もの知らず日記

積み重なる駄文、天にブーメラン

「夜と霧 (新版)」

 

  つまり人間はひとりひとり、このような状況にあってもなお、収容所に入れられた自分がどのような精神的存在になるかについて、なんらかの決断を下せるのだ。典型的な「被収容者」になるか、あるいは収容所にいてもなお人間として踏みとどまり、おのれの尊厳を守る人間になるかは、自分自身が決めることなのだ ( 「夜と霧(新版)」(Amazon) , p. 111f)。


2014-03-11に書き直しました。

とても有名な本(らしいの)ですが。
この本のこの箇所を読んだとき、手が止まってしまいました。

 一面では、人間は外的な状況に呑み込まれてしまう存在です。この本でも、強制収容所のなかで自分にはもう未来がないと考え、絶望して人間を辞めてしまう人も少なからずいたといいます。決定を放棄した人間は、モノに成り果ててしまう。しかし、少数ながらも未来を捨てず、苦しみと向き合った人たちがいました。著者は、その数少ない事例こそが、数多くの堕落の事例を補って余りある人間の力なのだといいます。その考えが、引用した部分によく表れていると思います。

 生きるなかで絶えず生じる選択肢と向き合い、苦難のなかにあっても自分のありようを問い続ける。過去を反省することはあっても決して退行することはなく、未来を見据えながらいまを生きてゆく。

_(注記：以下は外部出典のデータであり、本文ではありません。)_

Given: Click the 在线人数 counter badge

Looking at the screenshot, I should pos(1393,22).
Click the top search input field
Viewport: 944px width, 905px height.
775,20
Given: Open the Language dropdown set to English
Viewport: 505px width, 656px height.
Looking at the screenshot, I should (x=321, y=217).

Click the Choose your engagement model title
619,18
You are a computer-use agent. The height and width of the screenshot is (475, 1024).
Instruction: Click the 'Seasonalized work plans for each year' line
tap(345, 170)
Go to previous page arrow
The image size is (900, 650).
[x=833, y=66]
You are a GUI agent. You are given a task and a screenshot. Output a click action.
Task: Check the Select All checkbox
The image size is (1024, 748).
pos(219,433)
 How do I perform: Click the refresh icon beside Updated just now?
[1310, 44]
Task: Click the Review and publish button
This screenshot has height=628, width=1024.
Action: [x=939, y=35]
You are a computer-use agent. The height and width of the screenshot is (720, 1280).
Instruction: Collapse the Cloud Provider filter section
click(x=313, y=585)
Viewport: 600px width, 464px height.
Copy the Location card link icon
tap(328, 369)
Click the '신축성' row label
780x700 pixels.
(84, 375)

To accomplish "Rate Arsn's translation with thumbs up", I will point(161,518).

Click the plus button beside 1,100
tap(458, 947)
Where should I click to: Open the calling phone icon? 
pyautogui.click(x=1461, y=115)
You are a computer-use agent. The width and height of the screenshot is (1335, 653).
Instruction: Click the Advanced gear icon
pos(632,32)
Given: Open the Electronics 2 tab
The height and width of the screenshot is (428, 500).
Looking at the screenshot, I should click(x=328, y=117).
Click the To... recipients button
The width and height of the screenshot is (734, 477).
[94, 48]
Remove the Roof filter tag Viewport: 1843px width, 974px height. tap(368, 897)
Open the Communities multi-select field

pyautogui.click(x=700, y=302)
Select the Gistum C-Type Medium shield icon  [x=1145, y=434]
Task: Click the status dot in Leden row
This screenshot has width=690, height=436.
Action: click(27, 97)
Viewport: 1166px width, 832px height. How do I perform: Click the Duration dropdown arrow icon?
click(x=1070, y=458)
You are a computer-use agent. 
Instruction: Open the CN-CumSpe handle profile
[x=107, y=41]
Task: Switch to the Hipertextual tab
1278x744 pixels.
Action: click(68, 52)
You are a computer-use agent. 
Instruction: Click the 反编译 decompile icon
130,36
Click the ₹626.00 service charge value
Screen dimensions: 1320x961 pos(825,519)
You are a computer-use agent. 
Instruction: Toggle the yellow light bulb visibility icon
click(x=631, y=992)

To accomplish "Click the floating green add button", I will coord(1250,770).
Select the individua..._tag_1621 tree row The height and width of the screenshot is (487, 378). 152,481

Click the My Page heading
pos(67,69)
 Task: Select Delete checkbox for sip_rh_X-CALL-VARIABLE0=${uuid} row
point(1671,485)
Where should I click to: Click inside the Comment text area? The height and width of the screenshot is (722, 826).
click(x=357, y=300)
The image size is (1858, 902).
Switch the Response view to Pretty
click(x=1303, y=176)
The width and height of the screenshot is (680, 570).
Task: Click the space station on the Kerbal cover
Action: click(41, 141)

なぜなら、人間の真価が問われるのは、苦難のあとではなく、苦難にある今そのときなのだから。

 「生きる」とは、何かの意味があって生きるのではなく、生きていることによって生じる問いかけに対して、行動によって答えを出してゆくことが「生きる」ことなのである。そのことを分かっている人は、生きることや苦しむことの意味は分からなくても目的は知っている。

 なんだか人生の先がモヤモヤしていて、出口がみえない。そのうち疲れ果てて、繰り返される日常に溺れてしまう。そんな閉塞感に苛まれた時期がぼくにはありました。そのとき、読んでいた本で紹介されていたのがこの本でした。人は苦しみとどう付き合えばよいのか、この本はただのハウトゥとは違う、力強い言葉を授けてくれる本だと思います。


 ……ひとことで「未来を見つめることが大事だ」なんていうと「そんなのきれいごとだろ」なんて切り捨てたくなりますけど、生きることの厳しさ、そして力強さと向き合ってきた著者の言葉には力強いものがあります。変に理屈っぽい話は受け入れがたいし、変に具体的すぎる話は自分の日常生活とは別のものごととして考えて、「そういう場合もあるね」などと片付けてしまうからやっぱり受け入れがたい。けれど、この本はそのどちらでもなく、すんなり入ってきます。

 ただ、著者は「人間は自分では何も決定できない」というわけでもなければ「すべてが自分で決定できる」ともいっていません。というのも著者は、この世界に溢れるどうしようもない力、人が「偶然」と呼ぶそれの存在を認めているからです。収容所での体験すべてがそれを物語っています。それでも生きることの義務、責任を果たしてゆくことの大切さを伝えているのではないかと思います。